### SUPPLIED DATA

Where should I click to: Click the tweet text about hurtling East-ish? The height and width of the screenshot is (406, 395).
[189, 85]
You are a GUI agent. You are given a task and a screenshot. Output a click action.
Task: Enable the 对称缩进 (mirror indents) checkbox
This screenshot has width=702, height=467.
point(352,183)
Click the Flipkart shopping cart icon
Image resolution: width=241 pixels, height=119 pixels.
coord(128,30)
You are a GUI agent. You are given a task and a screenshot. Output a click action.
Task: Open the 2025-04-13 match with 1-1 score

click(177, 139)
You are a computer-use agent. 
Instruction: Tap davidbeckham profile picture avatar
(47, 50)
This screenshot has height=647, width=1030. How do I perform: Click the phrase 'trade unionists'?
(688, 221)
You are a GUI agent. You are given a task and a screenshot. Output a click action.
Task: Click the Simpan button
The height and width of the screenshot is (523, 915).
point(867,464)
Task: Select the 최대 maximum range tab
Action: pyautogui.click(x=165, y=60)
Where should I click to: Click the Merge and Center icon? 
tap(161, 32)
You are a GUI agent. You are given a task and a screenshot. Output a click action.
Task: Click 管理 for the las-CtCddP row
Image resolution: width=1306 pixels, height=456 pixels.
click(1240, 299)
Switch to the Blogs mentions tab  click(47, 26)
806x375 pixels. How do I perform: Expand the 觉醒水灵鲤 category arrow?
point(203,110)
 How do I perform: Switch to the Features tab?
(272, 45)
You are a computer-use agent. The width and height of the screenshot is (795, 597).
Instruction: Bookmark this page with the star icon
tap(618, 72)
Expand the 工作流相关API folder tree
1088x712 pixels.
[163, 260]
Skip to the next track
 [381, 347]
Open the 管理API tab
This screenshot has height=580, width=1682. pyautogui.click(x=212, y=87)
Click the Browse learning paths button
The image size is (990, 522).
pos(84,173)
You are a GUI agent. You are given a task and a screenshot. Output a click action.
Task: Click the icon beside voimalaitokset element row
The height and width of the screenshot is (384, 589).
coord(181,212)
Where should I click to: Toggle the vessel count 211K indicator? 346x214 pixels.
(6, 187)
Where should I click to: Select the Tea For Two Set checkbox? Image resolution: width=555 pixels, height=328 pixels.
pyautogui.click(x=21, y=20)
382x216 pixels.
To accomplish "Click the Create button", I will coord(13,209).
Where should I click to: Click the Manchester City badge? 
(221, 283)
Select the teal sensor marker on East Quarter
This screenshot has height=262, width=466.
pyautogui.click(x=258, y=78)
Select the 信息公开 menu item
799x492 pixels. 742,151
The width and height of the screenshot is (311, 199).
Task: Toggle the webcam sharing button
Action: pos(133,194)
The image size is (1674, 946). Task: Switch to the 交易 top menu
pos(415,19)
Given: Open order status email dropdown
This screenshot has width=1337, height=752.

######

EXERCISE INSTRUCTIONS =
Copy the entries above verbatim, from the line containing "Expand the 工作流相关API folder tree" through the line containing "pos(84,173)", including both of those lines.

TASK ANSWER =
Expand the 工作流相关API folder tree
1088x712 pixels.
[163, 260]
Skip to the next track
 [381, 347]
Open the 管理API tab
This screenshot has height=580, width=1682. pyautogui.click(x=212, y=87)
Click the Browse learning paths button
The image size is (990, 522).
pos(84,173)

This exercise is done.